The Plenty Highway really doesn't begin until you reach the NT border but
to get there we had to travel from Boulia in Qld along the Donohue Highway. The entire
stretch from Boulia to Alice Springs is about 900km (if you take a few diversions).
Typically, the Qld section of the track is in the worst condition with long stretches of
extreme bulldust and big holes (making it a dry weather road only) - the NT section is
more regularly maintained and graded. However, when we made our crossing from Qld to NT it
rained... so the entire stretch was boggy.
Leaving Boulia after lunch we only travelled as far as the Georgina River.
The weather seemed perfect but nearing sunset we could see storm clouds brewing. The
following day was still dry until we crossed the border from Qld - NT and almost instantly
the rain began.
The track quickly became a problem but we continued on until we could go
no further. Finding a high dry place we setup camp with the understanding that we may have
to sit it out for a few days. (this photo taken after the rain had cleared the following
afternoon). Tarp was for rain collection, not shade.
But ... we only got as far as 50km when we lifted camp the following
afternoon. This seemed incredible - tropical storms building each afternoon were not what
we had expected in this part of the country. With the track already full saturated, the
afternoon storm made the track impossible (and the lightening bolts hitting both sides of
the track were enough to send me screaming under my seat).
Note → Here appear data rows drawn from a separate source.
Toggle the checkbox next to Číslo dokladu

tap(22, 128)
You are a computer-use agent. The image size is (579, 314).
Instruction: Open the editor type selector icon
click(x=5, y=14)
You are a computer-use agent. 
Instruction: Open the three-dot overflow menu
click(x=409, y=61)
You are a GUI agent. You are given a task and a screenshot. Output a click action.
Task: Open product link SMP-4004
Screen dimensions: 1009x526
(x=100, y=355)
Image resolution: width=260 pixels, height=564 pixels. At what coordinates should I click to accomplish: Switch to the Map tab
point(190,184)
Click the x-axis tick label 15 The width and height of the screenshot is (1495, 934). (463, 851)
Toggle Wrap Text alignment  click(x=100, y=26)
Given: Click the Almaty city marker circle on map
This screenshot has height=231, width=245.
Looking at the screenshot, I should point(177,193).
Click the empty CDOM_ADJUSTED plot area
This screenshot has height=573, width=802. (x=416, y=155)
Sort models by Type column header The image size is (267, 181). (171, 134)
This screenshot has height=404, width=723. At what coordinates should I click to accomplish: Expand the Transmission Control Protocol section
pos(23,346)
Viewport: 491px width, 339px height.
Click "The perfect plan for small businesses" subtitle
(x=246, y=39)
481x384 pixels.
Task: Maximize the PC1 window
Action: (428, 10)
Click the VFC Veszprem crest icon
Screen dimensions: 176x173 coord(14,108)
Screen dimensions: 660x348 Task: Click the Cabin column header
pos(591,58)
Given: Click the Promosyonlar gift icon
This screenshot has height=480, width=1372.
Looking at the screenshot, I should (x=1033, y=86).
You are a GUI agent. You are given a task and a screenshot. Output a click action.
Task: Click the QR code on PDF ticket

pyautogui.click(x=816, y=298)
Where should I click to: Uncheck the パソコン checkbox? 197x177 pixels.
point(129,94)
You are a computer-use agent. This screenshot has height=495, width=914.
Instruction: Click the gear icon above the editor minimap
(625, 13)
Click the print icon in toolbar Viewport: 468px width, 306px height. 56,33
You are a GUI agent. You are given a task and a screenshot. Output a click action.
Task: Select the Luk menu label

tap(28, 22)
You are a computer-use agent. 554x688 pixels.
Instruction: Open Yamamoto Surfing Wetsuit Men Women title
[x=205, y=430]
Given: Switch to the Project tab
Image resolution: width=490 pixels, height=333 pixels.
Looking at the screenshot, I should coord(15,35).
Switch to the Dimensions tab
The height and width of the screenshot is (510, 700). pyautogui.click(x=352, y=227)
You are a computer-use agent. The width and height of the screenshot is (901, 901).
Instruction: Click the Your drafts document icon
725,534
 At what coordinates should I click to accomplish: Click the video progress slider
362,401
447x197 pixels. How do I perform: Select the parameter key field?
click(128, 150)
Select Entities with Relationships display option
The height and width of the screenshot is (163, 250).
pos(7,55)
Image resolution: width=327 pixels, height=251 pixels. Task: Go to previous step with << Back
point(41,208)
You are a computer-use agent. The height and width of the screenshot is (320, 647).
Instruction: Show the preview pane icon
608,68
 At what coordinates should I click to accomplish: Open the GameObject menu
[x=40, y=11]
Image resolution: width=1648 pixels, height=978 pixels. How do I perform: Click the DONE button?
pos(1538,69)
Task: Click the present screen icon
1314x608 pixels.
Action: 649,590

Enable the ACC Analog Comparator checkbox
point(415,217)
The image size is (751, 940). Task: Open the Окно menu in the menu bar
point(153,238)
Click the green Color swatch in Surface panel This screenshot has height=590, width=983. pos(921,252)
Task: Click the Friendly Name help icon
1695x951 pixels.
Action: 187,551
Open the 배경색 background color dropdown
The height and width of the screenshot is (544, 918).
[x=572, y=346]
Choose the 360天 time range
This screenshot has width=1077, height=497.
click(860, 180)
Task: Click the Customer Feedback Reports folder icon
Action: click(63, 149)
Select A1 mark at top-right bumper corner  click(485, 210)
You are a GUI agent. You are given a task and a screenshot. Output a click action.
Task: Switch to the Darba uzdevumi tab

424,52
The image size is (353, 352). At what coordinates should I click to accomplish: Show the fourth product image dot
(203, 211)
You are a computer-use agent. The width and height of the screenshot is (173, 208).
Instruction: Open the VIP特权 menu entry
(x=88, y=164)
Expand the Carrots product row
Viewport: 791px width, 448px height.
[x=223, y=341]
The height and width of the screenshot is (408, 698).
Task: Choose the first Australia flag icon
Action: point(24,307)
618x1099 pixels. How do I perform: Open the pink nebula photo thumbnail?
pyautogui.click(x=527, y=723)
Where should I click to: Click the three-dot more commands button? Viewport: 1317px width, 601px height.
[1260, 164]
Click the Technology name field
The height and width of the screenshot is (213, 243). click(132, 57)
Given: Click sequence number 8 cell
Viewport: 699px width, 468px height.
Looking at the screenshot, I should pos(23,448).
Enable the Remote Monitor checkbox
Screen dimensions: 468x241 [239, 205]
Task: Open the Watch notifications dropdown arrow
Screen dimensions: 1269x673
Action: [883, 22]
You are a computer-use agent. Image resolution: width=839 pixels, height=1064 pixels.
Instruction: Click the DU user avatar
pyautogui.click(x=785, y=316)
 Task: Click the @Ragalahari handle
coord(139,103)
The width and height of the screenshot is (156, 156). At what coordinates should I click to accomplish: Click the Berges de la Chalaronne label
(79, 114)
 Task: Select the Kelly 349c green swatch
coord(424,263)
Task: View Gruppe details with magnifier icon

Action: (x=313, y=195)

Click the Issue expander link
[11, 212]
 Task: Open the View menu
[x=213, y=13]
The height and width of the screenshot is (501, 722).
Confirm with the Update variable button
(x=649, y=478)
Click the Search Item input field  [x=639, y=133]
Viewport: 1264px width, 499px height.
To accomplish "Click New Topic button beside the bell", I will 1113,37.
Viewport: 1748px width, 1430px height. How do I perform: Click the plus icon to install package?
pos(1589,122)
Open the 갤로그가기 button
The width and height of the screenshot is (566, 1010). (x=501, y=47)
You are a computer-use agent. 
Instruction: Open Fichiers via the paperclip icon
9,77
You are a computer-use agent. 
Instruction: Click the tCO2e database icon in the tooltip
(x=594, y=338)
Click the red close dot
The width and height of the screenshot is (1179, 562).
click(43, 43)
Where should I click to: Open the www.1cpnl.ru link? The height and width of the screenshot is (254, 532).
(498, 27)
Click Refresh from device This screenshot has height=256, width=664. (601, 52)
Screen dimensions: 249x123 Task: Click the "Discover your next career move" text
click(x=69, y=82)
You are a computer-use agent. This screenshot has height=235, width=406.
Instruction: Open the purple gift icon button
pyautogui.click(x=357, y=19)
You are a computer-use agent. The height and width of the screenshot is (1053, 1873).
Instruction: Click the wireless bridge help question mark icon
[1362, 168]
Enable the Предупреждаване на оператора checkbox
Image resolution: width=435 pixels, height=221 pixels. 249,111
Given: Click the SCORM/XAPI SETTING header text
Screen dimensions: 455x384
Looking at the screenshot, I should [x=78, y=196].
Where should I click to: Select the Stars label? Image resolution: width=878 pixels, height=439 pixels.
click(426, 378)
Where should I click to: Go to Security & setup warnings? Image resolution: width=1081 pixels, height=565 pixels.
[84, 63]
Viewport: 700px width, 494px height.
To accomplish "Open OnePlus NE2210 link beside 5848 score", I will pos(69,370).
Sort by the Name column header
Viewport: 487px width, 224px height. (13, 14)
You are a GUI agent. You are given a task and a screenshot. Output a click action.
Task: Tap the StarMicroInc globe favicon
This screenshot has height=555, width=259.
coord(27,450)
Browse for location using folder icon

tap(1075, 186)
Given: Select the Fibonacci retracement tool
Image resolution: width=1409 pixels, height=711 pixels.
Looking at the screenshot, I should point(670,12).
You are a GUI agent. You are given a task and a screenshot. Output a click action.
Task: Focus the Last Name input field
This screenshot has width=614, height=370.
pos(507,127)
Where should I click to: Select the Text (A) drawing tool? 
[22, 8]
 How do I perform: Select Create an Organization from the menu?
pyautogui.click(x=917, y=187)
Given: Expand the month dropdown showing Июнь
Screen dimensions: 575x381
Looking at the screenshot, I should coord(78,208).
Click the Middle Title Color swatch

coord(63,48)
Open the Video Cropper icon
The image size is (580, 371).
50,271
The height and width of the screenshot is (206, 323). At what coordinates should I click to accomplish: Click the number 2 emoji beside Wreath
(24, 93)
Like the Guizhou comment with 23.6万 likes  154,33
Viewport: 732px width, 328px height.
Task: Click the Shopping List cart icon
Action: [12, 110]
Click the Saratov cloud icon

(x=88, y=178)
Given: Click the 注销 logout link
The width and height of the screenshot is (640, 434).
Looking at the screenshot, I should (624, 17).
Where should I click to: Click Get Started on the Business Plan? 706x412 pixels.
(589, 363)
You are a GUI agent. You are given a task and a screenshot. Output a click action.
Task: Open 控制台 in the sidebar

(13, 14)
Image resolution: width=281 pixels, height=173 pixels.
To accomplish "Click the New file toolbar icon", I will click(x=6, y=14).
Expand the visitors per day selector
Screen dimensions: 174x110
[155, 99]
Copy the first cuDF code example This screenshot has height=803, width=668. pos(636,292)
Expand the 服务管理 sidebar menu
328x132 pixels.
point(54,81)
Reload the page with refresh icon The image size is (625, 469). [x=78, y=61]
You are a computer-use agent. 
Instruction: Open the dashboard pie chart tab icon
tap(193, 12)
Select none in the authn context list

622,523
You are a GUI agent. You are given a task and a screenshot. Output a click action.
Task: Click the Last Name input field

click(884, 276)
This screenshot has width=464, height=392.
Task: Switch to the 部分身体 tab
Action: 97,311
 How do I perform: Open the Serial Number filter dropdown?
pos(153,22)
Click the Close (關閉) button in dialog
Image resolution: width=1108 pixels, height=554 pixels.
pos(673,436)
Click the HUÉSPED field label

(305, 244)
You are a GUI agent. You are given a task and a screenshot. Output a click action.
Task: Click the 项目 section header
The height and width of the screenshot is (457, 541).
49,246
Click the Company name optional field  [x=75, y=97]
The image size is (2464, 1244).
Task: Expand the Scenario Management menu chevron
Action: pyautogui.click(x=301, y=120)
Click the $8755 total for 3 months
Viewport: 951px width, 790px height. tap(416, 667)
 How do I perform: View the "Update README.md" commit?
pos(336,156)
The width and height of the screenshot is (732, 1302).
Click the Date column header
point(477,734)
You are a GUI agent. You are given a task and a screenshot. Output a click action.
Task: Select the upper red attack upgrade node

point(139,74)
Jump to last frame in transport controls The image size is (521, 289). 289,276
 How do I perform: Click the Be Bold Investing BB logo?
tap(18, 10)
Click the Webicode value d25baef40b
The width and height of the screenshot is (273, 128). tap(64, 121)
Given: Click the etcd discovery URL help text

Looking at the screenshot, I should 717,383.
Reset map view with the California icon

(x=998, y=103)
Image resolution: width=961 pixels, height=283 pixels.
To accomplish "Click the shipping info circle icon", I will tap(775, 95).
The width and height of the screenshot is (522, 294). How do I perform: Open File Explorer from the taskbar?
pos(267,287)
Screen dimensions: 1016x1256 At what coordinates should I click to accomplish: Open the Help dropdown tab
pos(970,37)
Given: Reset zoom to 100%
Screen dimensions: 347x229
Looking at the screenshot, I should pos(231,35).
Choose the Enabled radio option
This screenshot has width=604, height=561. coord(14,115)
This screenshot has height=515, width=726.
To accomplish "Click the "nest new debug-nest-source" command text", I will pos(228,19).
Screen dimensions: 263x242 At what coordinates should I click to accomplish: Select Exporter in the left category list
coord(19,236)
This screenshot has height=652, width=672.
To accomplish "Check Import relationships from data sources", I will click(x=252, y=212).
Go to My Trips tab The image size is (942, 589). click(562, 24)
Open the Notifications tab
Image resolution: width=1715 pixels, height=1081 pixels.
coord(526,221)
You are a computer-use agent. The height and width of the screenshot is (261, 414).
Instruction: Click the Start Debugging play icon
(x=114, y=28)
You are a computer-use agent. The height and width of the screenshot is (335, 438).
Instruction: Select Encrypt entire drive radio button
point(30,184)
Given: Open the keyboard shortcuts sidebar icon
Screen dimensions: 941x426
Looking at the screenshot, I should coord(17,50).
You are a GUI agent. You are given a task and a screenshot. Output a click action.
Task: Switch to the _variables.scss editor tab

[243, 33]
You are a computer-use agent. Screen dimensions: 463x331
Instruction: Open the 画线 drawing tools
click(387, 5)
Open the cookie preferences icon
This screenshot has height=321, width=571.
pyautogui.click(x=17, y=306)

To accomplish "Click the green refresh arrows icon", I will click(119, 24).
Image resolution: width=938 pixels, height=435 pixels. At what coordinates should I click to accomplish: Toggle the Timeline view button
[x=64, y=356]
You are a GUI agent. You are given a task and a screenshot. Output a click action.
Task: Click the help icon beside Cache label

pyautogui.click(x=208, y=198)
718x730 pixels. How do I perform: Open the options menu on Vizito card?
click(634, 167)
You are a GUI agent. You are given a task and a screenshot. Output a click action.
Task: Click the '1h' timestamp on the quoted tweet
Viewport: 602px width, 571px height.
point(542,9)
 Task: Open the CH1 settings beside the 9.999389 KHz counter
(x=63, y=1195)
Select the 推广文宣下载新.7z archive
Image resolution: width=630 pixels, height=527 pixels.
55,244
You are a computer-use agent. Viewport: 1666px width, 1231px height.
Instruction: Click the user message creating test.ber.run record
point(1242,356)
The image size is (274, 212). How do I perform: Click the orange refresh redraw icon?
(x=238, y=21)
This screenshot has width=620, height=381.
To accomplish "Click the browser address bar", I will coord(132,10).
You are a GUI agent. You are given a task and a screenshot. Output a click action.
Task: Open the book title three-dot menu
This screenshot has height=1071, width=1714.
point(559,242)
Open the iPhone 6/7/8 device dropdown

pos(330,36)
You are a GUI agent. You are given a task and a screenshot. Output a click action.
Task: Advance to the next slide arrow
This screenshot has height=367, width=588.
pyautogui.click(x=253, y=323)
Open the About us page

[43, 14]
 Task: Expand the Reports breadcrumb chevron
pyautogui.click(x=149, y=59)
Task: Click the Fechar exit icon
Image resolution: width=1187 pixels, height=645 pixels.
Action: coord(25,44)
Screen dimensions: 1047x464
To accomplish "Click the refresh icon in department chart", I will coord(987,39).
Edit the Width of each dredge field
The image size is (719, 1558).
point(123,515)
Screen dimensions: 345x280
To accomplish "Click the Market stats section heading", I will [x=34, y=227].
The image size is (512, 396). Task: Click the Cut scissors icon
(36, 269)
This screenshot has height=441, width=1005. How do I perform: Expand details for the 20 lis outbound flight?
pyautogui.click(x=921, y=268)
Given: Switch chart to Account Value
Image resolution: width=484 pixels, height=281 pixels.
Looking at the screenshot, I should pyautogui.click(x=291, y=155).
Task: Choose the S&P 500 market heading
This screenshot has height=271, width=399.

We dashed for high ground and
protection under a clump of trees and played a few games of yahtzee while the storm passed
right overhead. We were concerned that were might run out of water so we put a bucket out
to collect the rain but the splashes of red mud reached up over the sides resulting in a
bucket of bright red muddy water - we found a use for it, but not for drinking. We managed
to collect over 3L of fresh drinking water from inside the car (which is now leaking from
the back doors (a remedy to this will be made soon enough I guess).
The countryside changes considerably along the track and although it lacks
services and "things to do" it is certainly one of the prettier shortcut tracks
that you can do in this area. The overwhelming difference is that although the soil is the
same red sandy stuff of the Simpson Desert, the terrain is completely flat, the spinifex
grass much greener, and due to more frequent rains over the last few weeks a greater
amount of desert wildflowers. Billy buttons, bush daisies, poached egg daisies, yellow
tops and native violets carpeted the sides of the road where water had collected in the
gutters.
By the third day we approached the Harts (Hartz) Range and so the next
thing to get used to was seeing mountains. Our senses seemed to be bombarded, a result of
being in Birdsville for so long where everything was either gibber, sand or dust.
Just past the Harts Range Police Station (next door to an aboriginal
community) we turned left (south) down a track to the "Racecourse". Probably
deserted for 363 days of the year this racetrack becomes a mecca for the outback racing
enthusiasts with a crowd of a few thousand on the last weekend in August. Being mid
October we were definitely on our own. Just behind the racecourse a track leads south for
about 10km and finally reaches the base of a few impressive mountains, the highest being
Mt Palmer. Mt Palmer is the highest in the Harts Range and we went to climb it. It took 2
hours to find the right track and then 2 hours to reach the summit but on the way we
explored open gaps left by mica miners and enjoyed impressive views. We found black footed
rock wallabies living in the "Disputed" mine shaft (where 2 miners lost their
lives in a collapse not long after it was opened) and saw many more wildflowers growing
amongst the rocky outcrops.
Leaving Mt Palmer we doubled back on our tracks to the Plenty Highway and
turned left (south) again just before the bitumen (45km). This track doesn't really have a
proper name that we can find but it is marked with Fossicking signs and 4WD warnings. This
60km track winds through some of Australia's finest gemstone fossicking areas and private
cattle property and is a great alternative to get to Alice Springs. Coming out near the
Clareville Station (Big-Bill-from-Birdsville's parents own this) turn left and you soon
come to the Historic Altunga region. We would have made a day trip out here anyway so it
was a good trip taking in Ross River Homestead and N'Dhala Gorge (where we camped -
alone). The final 80km to Alice Springs passes the Trephina Gorge and John Huges
Rockholes, Corroboree Rock and Emily and Jesse Gaps.
So, making it into Alice Springs was like the end of another chapter - and
our muddy car looked like we had stories to tell.